Pero todo se asienta sobre los trozos más pequeños. Y sigues estando incompleto.
Vuelve
el pequeño a su tarea de escoger y colocar trozos de espejo. Los pedazos son de
gran tamaño ahora. Cuando se da por satisfecho, apenas quedan uno o dos trozos
en la alfombra, y el espejo está reconstruido casi en su totalidad.
-La
madurez- afirma Chen con un enérgico asentimiento.- Ya
puedes vernos a todos, Padre. Puedes verte
casi por completo, Los pedazos de espejo son grandes, como tus
conocimientos sobre ti y sobre la vida. Pero sigues estando incompleto.
El
padre, ahora muy intrigado, se acerca a la sábana y comienza a colocar en el
marco los últimos pedazos, los más grandes, mientras dice:
-Creo
que ya lo entiendo hijo, estos pedazos que quedan son la vejez, ¿Verdad?.
Cuando sea anciano, me habré completado.
Todo gracias a lo que he vivido y aprendido con la edad.

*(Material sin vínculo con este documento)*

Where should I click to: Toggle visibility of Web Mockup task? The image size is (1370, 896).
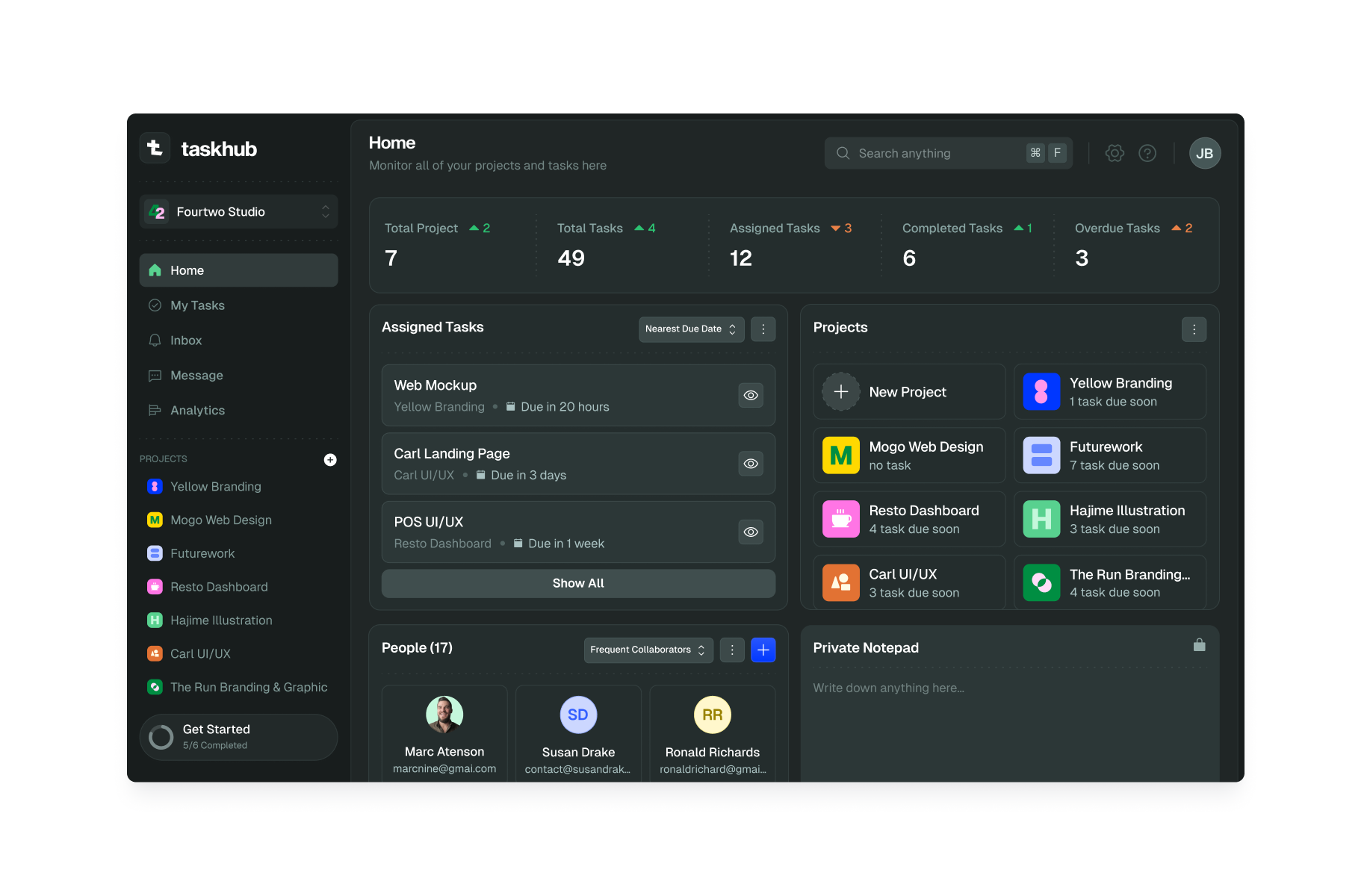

Al anciano no le gustaría volver a la niñez, no le gustaría volver a
tener tu edad, porque ahora tiene pleno conocimiento de sí mismo, de los que
tiene a su lado, y de la vida. ¡El anciano nos quiere demostrar el valor de
la sabiduría adquirida con los años!
La
expresión de su cara denota lo contento de sí mismo que está por haber
comprendido la metáfora. Pero al mirar a su hijo, y antes de colocar el último pedazo, ve que éste no se encuentra
satisfecho. Vuelve a tener la expresión de ensimismamiento y duda que tenía durante el almuerzo. Sin entender nada, coloca el último pedazo en
el espejo, y al retirar la mano, se hace un profundo corte en un dedo. El dedo
comienza a sangrar y éste grita una grosería que enseguida le hace avergonzarse
de sí mismo, pero que no ha podido contener por el dolor.
Su
esposa se acerca a socorrerle.
Su
hijo mayor, pone cara de miedo, y luego de preocupación.
Y
su hija pequeña, no puede evitar soltar
una risilla tímida al escuchar la palabrota en boca de su siempre correcto
padre.
Pero justo cuando éste se disponía a regañarla,
una exclamación a voz en vivo vuelve a sobresaltar a todos los presentes.
-¡YA
LO HE ENTENDIDO! - Exclama Chen, apasionadamente. -¡POR FIN!
-¿Se
puede saber de qué hablas, hijo? - dice su padre sujetándose el dedo herido.
-Es
simple, padre. No entendía por qué el espejo tenía que estar roto, y el anciano
se negó a explicármelo. Me dijo que
tendría que averiguarlo por mí mismo. Y
yo no podía dejar de darle vueltas a que, aunque nos permite vernos por
completo, el espejo queda lleno de grietas. Las líneas que separan los trozos
de espejo, sus bordes, las grietas, nos
siguen dificultando el vernos con total claridad. Para mí, eran un estorbo. ¡Pero ya he
comprendido su significado! ¡Acabas de
mostrármelo, Padre! ¡Ya sé qué son las grietas!
-Pues
ilumínanos hijo, no nos hagas esperar más.
-El
espejo debía estar roto para que existieran esas grietas. Esas grietas sujetan todo
el espejo. Hacen que esté unido. que puedas añadir otras piezas. Otras personas, otros "espejos
rotos" tendrán más grietas, o menos grietas, pero todos las tienen, y
demuestran además que lo que no te permiten ver, es tan importante como lo que ves
en el espejo, Son imprescindibles porque sin ellas, las piezas no podrían
encajar entre sí. Unirse. Hacerte completo. Esas grietas han demostrado poder
producir rabia y dolor- y señala a su padre con el dedo aun goteando sangre- , amor-
y señala a su madre, que salió corriendo a socorrerle - miedo, y preocupación, - y señala a su
hermano, aún un poco pálido- y también risas y alegría- dice, señalando a su
hermana pequeña que, ruborizada por haberse reído de su padre, se tapa la boca.
Levanta
la cabeza con determinación y, en un gesto muy categórico para alguien de su
edad, lanza un dedo hacia el cielo y afirma:
"Esas
grietas, Padre, son los sentimientos"
En
un rincón apartado del salón, el anciano Shang Guan Liu, que había estado
escuchando todo desde que oyó romperse el espejo, levanta la barbilla y sonríe
para sus adentros, henchido de orgullo.